→ Task goal
According to the passage shown, at approximately what wavelength does the absorption line that identifies irradiated yellow diamonds appear?
━━━ Passage shown
After graduating from the Institute in 1947, Crowningshield stayed on campus in Los Angeles as an instructor. Two years later, he was sent to New York to help start up GIA’s East Coast office, where he worked for more than four decades, rising to the position of vice president.

Crowningshield championed the spectroscope as a tool for gemological research. Pencil in hand, he sketched absorption spectra for every stone he examined. His collection of hand-drawn illustrations, first published in Richard T. Liddicoat’s 1962 edition of the Handbook of Gem Identification, demonstrated the value of the spectroscope to gemologists. So did a historic discovery that solved the mystery of irradiated yellow diamonds.

One morning in 1956, Crowningshield was viewing the spectrum of a large yellow diamond when he noticed something odd: an absorption line just below the 600 nm mark. He suspected the line was evidence of irradiation, a colorizing treatment that was becoming widespread with the dawn of the atomic age. When his subsequent research confirmed that irradiated yellow diamonds could be identified by the absorption line at around 592 nm, it was a breakthrough the diamond industry had been waiting for.
━━━━━━
━━━ Records provided
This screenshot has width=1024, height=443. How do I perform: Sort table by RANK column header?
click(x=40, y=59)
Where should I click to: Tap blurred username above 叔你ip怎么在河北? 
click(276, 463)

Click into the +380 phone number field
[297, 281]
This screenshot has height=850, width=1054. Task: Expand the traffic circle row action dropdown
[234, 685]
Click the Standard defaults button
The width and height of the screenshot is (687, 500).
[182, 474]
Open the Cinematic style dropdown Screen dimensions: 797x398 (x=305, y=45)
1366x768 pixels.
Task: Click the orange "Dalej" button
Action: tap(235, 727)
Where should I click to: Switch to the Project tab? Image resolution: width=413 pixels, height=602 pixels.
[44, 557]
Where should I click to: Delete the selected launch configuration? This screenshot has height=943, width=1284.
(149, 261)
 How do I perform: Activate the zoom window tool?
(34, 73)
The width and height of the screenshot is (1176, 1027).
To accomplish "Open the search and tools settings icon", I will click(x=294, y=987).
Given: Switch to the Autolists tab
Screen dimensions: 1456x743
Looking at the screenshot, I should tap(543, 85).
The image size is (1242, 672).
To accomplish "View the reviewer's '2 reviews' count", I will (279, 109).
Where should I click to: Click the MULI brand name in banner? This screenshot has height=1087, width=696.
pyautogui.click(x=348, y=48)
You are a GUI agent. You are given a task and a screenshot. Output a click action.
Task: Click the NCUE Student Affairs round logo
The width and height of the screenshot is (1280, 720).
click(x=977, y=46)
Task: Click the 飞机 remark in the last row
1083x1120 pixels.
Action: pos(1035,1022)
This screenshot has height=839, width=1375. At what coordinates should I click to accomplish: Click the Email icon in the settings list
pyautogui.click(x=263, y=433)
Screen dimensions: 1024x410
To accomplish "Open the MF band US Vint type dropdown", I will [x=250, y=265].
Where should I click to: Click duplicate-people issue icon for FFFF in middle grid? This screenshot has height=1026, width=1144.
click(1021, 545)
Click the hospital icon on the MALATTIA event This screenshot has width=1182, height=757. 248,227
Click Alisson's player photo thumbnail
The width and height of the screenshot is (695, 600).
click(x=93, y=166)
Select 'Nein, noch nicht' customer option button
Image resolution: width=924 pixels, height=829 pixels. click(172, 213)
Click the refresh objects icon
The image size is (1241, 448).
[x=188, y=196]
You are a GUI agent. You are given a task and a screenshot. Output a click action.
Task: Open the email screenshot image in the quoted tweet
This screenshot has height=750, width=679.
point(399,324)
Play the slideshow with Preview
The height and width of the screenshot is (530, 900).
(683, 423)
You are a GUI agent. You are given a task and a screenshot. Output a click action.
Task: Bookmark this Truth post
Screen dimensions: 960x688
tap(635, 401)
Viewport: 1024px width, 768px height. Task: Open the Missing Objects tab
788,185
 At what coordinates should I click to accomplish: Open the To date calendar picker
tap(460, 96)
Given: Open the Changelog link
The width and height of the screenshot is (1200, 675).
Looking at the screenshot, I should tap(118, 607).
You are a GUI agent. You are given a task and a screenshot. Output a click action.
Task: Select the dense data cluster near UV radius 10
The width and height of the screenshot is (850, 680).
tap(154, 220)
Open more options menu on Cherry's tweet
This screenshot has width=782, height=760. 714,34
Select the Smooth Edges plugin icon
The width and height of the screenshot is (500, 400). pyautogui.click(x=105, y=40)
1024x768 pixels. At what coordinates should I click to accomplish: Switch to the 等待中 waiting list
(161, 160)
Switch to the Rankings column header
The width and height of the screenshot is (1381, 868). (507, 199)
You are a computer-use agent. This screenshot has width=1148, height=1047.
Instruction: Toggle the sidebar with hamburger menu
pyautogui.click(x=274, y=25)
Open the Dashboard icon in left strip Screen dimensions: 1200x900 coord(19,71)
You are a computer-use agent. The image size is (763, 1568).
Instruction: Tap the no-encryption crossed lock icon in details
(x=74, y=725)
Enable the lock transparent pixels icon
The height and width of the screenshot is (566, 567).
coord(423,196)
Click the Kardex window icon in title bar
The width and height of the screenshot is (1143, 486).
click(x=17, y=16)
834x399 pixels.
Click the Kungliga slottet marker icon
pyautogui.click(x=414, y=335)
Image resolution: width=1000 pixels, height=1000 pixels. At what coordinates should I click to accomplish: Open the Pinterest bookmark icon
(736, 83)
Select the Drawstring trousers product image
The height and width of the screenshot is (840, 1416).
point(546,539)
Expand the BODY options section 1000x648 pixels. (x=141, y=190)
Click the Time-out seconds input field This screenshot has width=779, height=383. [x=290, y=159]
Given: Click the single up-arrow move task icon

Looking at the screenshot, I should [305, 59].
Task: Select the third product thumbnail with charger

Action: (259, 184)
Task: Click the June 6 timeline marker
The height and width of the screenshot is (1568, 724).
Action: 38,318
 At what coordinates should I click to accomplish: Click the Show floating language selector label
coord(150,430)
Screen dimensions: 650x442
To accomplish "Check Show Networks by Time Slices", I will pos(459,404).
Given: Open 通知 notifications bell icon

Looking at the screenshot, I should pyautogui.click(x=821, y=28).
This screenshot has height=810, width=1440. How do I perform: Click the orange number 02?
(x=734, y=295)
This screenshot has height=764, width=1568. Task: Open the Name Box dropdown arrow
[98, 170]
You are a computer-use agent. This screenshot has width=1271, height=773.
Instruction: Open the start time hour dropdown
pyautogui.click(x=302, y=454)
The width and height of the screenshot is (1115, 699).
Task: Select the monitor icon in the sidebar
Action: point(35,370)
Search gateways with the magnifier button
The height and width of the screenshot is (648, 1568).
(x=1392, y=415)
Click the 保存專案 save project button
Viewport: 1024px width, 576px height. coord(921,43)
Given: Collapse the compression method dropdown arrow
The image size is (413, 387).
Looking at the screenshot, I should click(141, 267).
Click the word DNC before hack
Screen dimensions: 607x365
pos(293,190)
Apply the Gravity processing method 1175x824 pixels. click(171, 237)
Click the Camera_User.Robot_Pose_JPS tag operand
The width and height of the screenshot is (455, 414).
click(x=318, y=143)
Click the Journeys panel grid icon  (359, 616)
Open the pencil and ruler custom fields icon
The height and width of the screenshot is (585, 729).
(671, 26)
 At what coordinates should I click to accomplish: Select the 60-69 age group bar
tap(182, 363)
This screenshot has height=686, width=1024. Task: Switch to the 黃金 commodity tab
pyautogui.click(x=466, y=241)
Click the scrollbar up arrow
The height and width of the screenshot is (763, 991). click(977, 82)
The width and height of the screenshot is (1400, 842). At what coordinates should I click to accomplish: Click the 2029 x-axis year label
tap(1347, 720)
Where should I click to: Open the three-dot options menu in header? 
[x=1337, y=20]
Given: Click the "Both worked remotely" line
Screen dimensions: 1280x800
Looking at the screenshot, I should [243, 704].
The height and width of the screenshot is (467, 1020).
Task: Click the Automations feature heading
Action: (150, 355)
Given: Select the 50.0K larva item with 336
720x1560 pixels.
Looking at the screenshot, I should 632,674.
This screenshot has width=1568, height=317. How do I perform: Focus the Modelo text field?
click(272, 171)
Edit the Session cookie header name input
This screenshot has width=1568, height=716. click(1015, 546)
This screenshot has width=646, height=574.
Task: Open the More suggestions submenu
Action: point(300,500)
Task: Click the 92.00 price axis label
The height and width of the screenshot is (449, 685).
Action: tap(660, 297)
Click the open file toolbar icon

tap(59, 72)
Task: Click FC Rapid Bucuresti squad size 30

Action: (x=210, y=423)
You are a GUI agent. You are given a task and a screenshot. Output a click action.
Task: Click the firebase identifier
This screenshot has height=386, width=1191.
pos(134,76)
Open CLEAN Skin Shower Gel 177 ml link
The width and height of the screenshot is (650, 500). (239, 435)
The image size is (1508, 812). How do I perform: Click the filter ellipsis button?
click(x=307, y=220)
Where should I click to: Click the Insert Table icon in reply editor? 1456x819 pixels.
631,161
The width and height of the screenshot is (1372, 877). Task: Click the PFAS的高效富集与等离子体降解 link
━━━━━━
→ Reply to the task
Around 592 nm.